Females have dull-colored feathers so they camouflage with their environment. This allows them to safely incubate eggs.
The sparrow family
This songbird, which is most abundant in parks and urban gardens, has many subspecies and these are similar to each other, both in plumage and morphology and also habits. Some of them are:
1. House sparrow
The official name of this little guy is Passer domesticus (main picture) and has a robust body with short legs and a thick, strong beak. It measures about 6 inches and weighs about 1.05 ounces. It’s sedentary, monogamous and gregarious, and hangs out in places frequented by people.
The mantle of the males is gray on the belly, has a large black spot on the chest and throat and the head is reddish with brown feathers; the legs are pink. Females are light brown on the belly and dark on the feathers and tail; they also have pink legs, but the beak isn’t as dark as that of the males.
2. Italian sparrow
Also known as the house sparrow, this bird inhabits most areas of the Mediterranean basin, although there’s a greater predominance in Italy. It’s a cousin of the house sparrow and, thus, looks quite similar.
The males have a nicely-shaped head, with a chestnut crown and a white head, cheeks, and nape. Their underparts are dark gray and their upper parts a bright chestnut. In contrast, the body of the females is almost entirely brown — in different shades.

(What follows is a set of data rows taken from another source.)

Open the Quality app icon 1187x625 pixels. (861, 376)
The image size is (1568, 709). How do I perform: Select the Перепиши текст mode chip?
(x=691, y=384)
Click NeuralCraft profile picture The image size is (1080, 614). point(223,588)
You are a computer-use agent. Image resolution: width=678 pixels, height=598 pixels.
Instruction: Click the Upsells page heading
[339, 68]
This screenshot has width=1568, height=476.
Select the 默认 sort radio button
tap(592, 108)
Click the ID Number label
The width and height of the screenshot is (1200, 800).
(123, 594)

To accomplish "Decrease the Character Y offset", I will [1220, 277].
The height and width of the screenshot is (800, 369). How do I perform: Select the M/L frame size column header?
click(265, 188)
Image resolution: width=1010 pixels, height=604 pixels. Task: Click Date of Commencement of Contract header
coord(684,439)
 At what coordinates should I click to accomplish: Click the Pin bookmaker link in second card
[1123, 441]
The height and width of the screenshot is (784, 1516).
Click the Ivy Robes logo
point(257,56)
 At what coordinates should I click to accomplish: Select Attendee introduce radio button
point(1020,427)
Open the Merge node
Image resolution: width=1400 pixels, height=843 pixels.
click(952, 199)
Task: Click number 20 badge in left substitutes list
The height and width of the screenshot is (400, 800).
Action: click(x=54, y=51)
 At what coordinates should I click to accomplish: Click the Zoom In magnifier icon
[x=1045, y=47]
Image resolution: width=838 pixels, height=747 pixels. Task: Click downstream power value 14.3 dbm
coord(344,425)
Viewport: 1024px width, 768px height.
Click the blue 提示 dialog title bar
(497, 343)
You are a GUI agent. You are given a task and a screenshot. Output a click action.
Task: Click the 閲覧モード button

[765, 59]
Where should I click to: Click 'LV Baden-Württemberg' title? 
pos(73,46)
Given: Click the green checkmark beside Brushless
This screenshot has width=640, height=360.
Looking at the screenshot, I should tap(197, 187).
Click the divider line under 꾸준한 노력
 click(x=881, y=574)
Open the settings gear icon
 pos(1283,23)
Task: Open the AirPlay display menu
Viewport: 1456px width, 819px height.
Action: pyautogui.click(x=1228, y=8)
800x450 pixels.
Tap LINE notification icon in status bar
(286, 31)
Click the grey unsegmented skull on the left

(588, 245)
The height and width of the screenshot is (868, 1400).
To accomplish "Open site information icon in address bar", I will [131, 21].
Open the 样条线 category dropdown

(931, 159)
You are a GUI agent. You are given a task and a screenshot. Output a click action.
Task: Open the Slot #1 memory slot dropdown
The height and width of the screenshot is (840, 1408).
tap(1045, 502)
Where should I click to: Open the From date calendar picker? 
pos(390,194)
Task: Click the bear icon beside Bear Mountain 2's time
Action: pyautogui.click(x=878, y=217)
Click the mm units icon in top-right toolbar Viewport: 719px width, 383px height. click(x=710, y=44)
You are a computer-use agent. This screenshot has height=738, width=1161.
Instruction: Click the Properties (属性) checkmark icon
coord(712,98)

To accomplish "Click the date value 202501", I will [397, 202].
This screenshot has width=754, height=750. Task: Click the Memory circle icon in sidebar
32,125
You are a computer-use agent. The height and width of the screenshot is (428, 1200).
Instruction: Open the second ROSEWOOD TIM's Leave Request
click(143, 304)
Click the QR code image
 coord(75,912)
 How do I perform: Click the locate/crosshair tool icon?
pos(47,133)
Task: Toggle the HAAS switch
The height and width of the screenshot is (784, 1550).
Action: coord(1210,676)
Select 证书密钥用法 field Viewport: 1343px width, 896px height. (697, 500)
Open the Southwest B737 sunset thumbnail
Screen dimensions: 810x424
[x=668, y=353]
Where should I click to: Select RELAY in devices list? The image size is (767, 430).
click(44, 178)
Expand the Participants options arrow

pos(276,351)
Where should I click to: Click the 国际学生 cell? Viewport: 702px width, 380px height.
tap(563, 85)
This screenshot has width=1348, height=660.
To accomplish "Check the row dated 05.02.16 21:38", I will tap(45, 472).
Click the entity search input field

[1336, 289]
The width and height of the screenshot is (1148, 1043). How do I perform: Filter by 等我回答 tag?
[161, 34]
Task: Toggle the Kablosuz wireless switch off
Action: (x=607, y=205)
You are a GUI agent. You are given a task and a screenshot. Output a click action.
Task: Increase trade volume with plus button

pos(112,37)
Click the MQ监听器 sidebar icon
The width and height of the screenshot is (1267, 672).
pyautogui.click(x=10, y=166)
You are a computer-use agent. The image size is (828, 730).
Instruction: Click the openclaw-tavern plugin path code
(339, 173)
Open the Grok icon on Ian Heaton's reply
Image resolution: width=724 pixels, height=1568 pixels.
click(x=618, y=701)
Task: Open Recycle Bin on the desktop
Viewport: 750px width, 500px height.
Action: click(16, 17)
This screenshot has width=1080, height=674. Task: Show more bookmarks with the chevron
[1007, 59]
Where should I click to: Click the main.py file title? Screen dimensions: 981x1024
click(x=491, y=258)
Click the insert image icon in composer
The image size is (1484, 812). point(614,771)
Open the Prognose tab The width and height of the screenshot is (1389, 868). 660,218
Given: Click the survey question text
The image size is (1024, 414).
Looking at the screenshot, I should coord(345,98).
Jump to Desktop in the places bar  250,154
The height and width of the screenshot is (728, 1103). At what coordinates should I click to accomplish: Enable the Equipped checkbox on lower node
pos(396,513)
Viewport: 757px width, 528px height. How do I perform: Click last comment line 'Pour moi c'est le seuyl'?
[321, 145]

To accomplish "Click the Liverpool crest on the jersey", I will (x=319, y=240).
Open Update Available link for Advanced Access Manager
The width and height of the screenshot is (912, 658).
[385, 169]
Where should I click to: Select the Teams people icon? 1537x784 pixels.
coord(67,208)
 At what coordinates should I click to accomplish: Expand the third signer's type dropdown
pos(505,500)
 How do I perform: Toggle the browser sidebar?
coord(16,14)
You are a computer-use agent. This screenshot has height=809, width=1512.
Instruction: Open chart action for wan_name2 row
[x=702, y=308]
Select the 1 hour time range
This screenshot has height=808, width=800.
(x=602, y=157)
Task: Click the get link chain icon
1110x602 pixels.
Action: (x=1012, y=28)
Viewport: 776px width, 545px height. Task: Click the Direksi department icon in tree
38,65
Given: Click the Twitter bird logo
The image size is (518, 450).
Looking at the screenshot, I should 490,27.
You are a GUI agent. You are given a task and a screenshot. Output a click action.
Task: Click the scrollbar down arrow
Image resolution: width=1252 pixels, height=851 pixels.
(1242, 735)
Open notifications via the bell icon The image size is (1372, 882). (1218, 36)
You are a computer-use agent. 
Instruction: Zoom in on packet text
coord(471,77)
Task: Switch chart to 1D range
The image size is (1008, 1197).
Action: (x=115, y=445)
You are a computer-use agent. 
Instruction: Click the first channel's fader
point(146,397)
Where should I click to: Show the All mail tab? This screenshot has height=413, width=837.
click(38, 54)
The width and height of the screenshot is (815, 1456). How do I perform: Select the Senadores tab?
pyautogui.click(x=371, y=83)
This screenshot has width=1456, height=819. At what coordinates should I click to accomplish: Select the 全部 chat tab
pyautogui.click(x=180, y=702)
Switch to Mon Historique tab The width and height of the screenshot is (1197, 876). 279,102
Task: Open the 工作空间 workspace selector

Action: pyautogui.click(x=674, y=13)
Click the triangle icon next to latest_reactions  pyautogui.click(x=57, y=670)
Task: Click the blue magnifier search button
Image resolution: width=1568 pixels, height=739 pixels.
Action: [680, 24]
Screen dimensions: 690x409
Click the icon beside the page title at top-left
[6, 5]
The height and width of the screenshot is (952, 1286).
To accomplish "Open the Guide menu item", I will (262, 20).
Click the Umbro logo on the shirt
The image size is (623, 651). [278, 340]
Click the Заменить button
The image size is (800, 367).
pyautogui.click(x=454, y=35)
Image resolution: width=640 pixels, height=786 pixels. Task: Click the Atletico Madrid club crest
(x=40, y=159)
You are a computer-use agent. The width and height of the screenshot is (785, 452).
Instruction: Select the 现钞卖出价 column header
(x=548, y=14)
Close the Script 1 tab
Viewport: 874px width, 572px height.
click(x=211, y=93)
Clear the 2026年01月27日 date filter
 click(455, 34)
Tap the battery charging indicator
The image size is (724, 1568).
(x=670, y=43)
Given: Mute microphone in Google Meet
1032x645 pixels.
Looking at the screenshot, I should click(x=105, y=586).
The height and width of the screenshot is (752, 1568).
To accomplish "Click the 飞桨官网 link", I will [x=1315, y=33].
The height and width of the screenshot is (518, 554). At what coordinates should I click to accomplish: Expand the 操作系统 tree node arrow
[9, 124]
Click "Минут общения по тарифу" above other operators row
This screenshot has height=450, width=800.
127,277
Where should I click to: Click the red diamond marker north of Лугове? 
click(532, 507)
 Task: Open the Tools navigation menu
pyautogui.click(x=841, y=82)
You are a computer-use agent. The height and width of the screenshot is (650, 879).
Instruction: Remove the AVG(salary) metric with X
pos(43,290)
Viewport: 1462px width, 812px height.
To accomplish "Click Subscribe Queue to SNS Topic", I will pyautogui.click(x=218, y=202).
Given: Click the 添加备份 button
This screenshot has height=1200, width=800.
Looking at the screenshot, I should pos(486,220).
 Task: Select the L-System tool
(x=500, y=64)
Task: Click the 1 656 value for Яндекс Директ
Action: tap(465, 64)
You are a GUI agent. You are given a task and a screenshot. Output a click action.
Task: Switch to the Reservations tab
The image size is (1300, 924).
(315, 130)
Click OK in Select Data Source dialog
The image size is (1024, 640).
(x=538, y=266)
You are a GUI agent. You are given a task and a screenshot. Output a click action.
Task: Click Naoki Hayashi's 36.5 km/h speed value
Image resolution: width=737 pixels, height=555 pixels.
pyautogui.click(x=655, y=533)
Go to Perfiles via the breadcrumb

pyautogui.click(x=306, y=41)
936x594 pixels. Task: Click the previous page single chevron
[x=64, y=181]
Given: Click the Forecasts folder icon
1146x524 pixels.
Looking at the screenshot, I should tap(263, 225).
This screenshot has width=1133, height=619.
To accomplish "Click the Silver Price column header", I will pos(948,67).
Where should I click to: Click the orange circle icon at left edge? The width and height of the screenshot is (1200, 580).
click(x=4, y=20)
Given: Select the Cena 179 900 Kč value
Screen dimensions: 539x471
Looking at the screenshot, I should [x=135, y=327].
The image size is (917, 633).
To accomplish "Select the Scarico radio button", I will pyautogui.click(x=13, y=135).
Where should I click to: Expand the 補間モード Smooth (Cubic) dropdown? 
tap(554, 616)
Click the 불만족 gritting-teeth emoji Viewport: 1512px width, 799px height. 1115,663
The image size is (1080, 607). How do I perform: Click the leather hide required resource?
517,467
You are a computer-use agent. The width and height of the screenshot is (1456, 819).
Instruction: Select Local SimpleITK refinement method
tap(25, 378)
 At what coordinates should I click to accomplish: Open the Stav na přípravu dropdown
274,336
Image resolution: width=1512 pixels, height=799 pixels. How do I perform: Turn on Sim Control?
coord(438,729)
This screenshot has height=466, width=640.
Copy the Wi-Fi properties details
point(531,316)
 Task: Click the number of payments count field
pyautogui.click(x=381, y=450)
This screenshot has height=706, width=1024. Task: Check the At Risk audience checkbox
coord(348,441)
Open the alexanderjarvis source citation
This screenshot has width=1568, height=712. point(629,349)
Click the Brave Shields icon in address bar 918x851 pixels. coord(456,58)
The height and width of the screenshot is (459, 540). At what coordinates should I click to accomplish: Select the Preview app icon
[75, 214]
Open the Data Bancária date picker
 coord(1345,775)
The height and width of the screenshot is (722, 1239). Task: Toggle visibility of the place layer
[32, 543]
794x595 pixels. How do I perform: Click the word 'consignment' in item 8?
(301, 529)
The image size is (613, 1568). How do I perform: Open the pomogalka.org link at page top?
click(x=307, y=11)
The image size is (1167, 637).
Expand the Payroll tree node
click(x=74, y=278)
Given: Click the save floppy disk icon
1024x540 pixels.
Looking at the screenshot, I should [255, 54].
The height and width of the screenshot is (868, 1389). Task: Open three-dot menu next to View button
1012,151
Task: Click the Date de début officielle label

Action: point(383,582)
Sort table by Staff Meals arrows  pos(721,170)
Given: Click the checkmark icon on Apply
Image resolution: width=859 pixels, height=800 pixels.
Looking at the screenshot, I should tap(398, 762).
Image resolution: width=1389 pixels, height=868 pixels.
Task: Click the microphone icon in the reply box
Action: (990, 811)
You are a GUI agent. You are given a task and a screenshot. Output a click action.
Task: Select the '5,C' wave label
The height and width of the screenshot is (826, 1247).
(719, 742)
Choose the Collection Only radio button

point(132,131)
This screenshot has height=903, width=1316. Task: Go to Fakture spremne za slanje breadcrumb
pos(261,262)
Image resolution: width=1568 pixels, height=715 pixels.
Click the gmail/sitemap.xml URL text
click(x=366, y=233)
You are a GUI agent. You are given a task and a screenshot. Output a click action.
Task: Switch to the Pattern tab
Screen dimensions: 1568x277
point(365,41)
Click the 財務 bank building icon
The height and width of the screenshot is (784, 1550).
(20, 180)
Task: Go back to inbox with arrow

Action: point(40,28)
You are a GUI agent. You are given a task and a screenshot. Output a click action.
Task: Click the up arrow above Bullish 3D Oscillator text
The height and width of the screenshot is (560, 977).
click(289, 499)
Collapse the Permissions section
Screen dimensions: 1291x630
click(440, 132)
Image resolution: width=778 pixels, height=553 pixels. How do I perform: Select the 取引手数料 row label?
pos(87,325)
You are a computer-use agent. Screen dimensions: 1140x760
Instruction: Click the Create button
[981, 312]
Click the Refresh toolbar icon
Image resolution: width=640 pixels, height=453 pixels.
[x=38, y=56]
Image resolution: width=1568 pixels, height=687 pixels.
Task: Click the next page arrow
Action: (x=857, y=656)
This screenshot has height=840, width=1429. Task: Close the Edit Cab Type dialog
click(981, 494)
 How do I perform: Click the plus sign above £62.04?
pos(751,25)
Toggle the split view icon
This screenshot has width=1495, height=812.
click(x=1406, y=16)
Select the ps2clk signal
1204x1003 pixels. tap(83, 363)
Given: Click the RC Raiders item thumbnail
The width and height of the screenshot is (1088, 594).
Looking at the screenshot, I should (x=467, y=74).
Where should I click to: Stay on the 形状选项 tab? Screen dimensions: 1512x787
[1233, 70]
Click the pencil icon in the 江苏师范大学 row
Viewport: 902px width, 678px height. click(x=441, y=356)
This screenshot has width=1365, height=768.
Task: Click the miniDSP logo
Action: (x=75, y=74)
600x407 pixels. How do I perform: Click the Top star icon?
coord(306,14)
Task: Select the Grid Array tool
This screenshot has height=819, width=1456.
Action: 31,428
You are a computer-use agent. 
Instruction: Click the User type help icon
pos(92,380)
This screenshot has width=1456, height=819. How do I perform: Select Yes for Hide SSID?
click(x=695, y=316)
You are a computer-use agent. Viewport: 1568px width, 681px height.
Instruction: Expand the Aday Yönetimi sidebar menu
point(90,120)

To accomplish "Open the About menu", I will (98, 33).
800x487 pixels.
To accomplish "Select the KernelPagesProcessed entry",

They get to be about 6 inches and weigh about 1 ounce and are quite social. Their diet consists of bugs and seeds, they don’t migrate in the winter, and mates can produce between two and eight eggs.
3. Tree sparrow family
Their heads are brown and the cheeks white while the chin, beak, and eyes are black. Moreover, the belly is either white or light brown -like the tip of the tail- and the feathers are also brown. This species doesn’t present sexual dimorphism but the youngsters are darker.
This bird is common in cities in East Asia and in forests and open fields in Europe. The tree sparrow eats seeds and invertebrates, and birds of prey are its main predators.
The animal builds a nest using hay, grasses, and feathers in either tree cavities, walls, or cliffs. Also, the pairs are monogamous and breed between April and May. In fact, each pair produces about five white, spotted eggs.
4. Plain-backed sparrow
Also known as Pegu’s sparrow, this bird inhabits Indochina and Southeast Asia, specifically Vietnam, Thailand, Myanmar, Malaysia, Cambodia, and Laos. People usually spot them in plantations and gardens, where they eat seeds.
The plain-backed sparrow has a brown and yellow mantle. The males have black patches on the throat. The beaks of both sexes are shiny gray and their legs black. The mates build their nests with grasses, and the mother lays between three and seven eggs, which she incubates for three weeks, each year. Both parents take turns feeding the chicks.
5. Lago sparrow
Also known as the great sparrow, this bird is endemic to the Cape Verde archipelago. It measures about 5 inches and has sexual dimorphism like most of its family. Males have white bellies, black-orange heads, black tails, and dark gray feathers. Meanwhile, the females are gray with black markings.